Written by Janusz Glowacki

Play Details

Context

Artistic Director 
Max Stafford-Clark

Dates Performed

Friday 18th December 1981
Jerwood Theatre Upstairs

Play Details

Synopsis

A stark, gray reformatory in Communist Poland. Young girls in drab uniforms rehearse Cinderella, their attempts at fairy-tale magic contrasting sharply with the grim reality surrounding them

In a girls’ reform school, the classic Cinderella story becomes a dark reflection of life under totalitarianism. As the girls prepare their production, a filmmaker arrives, ostensibly to document their rehabilitation. His true agenda – to manipulate the girls into revealing raw, exploitable emotions – sets off a chain of events that exposes the brutal nature of their confinement.
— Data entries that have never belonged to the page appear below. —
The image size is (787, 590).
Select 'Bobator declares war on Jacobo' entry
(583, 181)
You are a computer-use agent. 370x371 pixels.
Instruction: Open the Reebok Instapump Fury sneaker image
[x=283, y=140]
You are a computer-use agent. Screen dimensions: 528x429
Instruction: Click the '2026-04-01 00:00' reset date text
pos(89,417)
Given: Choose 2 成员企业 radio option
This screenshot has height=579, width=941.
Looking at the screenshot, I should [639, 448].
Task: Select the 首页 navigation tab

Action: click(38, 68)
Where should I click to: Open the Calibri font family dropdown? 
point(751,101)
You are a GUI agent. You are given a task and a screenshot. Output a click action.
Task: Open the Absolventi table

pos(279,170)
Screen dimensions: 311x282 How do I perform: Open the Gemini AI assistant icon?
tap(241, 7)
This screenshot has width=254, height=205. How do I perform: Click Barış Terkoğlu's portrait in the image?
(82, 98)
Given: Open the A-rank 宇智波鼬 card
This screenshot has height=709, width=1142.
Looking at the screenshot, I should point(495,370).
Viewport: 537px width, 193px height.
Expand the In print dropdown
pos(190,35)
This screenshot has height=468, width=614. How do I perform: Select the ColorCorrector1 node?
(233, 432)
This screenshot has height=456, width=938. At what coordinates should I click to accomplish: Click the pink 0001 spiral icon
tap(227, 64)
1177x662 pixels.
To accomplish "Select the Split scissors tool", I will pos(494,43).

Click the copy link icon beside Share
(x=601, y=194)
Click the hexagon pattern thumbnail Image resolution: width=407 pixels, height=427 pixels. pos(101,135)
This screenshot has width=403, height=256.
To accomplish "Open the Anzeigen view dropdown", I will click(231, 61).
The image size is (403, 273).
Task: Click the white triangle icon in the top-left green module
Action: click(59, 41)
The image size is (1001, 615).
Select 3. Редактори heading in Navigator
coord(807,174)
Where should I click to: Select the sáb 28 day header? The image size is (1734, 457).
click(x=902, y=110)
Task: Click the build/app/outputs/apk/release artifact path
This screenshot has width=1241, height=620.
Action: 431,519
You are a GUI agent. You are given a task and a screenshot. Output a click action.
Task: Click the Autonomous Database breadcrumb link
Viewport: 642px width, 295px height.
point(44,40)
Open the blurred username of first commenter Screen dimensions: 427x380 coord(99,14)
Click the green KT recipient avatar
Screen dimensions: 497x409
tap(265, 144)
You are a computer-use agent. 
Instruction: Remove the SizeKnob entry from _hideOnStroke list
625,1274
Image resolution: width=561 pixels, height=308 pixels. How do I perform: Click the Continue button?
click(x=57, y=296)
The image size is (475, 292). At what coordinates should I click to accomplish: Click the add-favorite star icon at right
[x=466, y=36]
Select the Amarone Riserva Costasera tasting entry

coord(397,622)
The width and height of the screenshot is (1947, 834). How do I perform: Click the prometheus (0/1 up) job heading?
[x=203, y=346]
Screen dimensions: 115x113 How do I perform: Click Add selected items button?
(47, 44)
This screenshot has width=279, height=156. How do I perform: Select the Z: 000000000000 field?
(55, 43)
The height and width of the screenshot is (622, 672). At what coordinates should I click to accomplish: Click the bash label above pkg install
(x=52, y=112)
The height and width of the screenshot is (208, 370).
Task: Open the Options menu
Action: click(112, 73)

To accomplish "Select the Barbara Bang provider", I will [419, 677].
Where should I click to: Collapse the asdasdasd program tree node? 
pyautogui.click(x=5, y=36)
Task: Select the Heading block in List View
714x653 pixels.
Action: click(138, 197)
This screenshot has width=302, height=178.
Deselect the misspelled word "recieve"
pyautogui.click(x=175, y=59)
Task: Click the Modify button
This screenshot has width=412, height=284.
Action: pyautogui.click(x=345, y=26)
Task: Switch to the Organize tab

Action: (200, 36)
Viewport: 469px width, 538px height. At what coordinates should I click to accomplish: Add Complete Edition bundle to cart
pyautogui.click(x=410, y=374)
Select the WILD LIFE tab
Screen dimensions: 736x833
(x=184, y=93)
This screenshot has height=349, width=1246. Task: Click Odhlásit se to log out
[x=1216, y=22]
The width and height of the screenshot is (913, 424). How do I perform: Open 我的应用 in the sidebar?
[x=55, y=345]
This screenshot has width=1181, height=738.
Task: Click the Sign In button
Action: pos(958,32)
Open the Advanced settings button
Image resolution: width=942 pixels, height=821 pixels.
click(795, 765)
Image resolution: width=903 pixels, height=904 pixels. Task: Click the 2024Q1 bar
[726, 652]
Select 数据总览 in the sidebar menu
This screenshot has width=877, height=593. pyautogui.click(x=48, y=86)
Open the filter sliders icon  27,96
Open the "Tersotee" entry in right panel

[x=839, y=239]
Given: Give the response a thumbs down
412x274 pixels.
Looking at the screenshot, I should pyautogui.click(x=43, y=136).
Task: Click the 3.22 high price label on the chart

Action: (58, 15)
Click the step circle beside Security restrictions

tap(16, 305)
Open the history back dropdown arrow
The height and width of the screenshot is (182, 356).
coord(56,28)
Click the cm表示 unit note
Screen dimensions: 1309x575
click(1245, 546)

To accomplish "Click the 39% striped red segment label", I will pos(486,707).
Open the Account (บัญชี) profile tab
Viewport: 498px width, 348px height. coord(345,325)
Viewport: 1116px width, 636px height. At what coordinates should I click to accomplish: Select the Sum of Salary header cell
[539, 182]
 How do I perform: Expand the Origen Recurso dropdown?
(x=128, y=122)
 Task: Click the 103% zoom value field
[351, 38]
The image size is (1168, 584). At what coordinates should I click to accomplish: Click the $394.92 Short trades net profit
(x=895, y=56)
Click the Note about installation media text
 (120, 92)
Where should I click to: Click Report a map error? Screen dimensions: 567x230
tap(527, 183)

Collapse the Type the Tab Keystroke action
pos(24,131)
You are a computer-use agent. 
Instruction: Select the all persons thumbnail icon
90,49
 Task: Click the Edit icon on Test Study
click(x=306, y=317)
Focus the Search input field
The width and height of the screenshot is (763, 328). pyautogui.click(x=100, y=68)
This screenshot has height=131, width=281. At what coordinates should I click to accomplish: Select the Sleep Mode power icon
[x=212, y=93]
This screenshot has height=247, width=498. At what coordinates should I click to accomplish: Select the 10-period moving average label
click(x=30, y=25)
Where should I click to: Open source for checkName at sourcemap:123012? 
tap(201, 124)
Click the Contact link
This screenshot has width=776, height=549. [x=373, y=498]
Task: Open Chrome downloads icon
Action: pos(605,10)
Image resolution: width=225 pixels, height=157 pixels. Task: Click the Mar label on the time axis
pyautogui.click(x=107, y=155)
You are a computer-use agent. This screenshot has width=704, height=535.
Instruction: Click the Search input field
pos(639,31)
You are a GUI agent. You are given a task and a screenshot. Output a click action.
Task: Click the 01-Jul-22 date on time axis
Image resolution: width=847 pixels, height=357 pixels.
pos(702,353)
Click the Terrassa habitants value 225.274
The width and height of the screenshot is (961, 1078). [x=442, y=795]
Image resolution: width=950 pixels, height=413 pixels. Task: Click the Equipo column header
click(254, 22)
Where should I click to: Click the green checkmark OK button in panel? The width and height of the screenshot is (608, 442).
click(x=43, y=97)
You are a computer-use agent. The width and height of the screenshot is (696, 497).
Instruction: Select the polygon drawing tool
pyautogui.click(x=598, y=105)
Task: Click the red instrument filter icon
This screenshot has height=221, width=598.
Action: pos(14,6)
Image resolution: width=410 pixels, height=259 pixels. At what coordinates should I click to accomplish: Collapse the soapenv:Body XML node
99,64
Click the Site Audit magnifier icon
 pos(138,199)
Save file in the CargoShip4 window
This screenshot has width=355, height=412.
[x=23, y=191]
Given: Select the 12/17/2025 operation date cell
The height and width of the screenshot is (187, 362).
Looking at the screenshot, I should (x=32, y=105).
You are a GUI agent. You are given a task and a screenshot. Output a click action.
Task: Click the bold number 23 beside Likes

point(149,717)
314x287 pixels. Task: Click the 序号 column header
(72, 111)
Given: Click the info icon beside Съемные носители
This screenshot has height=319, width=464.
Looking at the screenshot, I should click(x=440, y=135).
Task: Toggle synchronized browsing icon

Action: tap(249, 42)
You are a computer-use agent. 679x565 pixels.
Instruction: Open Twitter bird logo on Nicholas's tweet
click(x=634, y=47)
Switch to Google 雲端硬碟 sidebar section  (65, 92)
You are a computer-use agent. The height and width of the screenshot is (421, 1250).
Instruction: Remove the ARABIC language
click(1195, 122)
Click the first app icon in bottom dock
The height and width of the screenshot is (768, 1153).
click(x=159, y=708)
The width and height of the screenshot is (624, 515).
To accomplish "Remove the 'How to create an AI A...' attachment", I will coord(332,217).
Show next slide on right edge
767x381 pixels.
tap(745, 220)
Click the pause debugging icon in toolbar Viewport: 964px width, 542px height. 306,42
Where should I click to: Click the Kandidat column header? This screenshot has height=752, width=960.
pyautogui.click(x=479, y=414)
The girl playing Cinderella becomes a focal point of resistance, her defiance met with escalating punishment from both the filmmaker and school authorities.

Janusz Głowacki’s Cinders is a biting satire that subverts fairy tale tropes to illuminate the oppressive mechanics of a totalitarian state. Through its blend of Kafkaesque absurdity and stark realism, the play explores how power corrupts and dehumanises both the oppressors and the oppressed. Głowacki’s use of the play-within-a-play structure serves to highlight the performative nature of life under constant surveillance, where authenticity becomes dangerous. As the line between reality and performance blurs, Cinders offers a scathing critique of propaganda, state control, and the crushing of individual spirit, all while maintaining a dark, unsettling humour that amplifies its impact.